- [Stored records]
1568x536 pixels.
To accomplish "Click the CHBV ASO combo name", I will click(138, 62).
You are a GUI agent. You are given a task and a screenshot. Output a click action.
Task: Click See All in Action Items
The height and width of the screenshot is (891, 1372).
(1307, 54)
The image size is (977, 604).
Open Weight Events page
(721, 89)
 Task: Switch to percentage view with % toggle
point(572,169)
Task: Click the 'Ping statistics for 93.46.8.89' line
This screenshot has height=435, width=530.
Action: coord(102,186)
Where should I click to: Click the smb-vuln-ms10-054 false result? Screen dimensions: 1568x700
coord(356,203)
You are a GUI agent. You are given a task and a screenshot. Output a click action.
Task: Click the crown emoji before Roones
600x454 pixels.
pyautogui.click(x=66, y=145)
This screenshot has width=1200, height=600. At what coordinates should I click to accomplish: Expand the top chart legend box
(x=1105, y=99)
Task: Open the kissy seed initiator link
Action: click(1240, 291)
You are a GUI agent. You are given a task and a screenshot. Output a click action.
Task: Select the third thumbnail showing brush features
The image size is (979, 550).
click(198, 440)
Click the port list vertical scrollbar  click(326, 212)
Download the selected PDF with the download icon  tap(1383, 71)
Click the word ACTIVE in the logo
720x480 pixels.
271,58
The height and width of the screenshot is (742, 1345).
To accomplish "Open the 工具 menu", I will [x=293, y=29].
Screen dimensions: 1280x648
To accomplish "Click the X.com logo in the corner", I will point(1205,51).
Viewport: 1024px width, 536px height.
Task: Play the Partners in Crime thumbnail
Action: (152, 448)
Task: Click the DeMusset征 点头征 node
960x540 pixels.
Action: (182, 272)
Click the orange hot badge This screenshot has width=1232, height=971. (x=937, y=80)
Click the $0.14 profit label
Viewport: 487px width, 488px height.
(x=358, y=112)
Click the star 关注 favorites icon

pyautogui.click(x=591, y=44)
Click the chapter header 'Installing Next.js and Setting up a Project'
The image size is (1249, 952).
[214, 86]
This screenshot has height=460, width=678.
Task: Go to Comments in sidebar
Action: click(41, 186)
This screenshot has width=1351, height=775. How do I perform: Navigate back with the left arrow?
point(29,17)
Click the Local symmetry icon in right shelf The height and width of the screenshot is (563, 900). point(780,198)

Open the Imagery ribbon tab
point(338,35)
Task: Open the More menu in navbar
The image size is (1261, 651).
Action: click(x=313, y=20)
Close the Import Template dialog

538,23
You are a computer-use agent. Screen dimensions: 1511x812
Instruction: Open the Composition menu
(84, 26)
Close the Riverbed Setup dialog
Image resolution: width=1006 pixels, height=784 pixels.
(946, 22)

- [PROBLEM DESCRIPTION]
Copy out all of the data exactly, leaving nothing out.

- [ANSWER SECTION]
1568x536 pixels.
To accomplish "Click the CHBV ASO combo name", I will click(138, 62).
You are a GUI agent. You are given a task and a screenshot. Output a click action.
Task: Click See All in Action Items
The height and width of the screenshot is (891, 1372).
(1307, 54)
The image size is (977, 604).
Open Weight Events page
(721, 89)
 Task: Switch to percentage view with % toggle
point(572,169)
Task: Click the 'Ping statistics for 93.46.8.89' line
This screenshot has height=435, width=530.
Action: coord(102,186)
Where should I click to: Click the smb-vuln-ms10-054 false result? Screen dimensions: 1568x700
coord(356,203)
You are a GUI agent. You are given a task and a screenshot. Output a click action.
Task: Click the crown emoji before Roones
600x454 pixels.
pyautogui.click(x=66, y=145)
This screenshot has width=1200, height=600. At what coordinates should I click to accomplish: Expand the top chart legend box
(x=1105, y=99)
Task: Open the kissy seed initiator link
Action: click(1240, 291)
You are a GUI agent. You are given a task and a screenshot. Output a click action.
Task: Select the third thumbnail showing brush features
The image size is (979, 550).
click(198, 440)
Click the port list vertical scrollbar  click(326, 212)
Download the selected PDF with the download icon  tap(1383, 71)
Click the word ACTIVE in the logo
720x480 pixels.
271,58
The height and width of the screenshot is (742, 1345).
To accomplish "Open the 工具 menu", I will [x=293, y=29].
Screen dimensions: 1280x648
To accomplish "Click the X.com logo in the corner", I will point(1205,51).
Viewport: 1024px width, 536px height.
Task: Play the Partners in Crime thumbnail
Action: (152, 448)
Task: Click the DeMusset征 点头征 node
960x540 pixels.
Action: (182, 272)
Click the orange hot badge This screenshot has width=1232, height=971. (x=937, y=80)
Click the $0.14 profit label
Viewport: 487px width, 488px height.
(x=358, y=112)
Click the star 关注 favorites icon

pyautogui.click(x=591, y=44)
Click the chapter header 'Installing Next.js and Setting up a Project'
The image size is (1249, 952).
[214, 86]
This screenshot has height=460, width=678.
Task: Go to Comments in sidebar
Action: click(41, 186)
This screenshot has width=1351, height=775. How do I perform: Navigate back with the left arrow?
point(29,17)
Click the Local symmetry icon in right shelf The height and width of the screenshot is (563, 900). point(780,198)

Open the Imagery ribbon tab
point(338,35)
Task: Open the More menu in navbar
The image size is (1261, 651).
Action: click(x=313, y=20)
Close the Import Template dialog

538,23
You are a computer-use agent. Screen dimensions: 1511x812
Instruction: Open the Composition menu
(84, 26)
Close the Riverbed Setup dialog
Image resolution: width=1006 pixels, height=784 pixels.
(946, 22)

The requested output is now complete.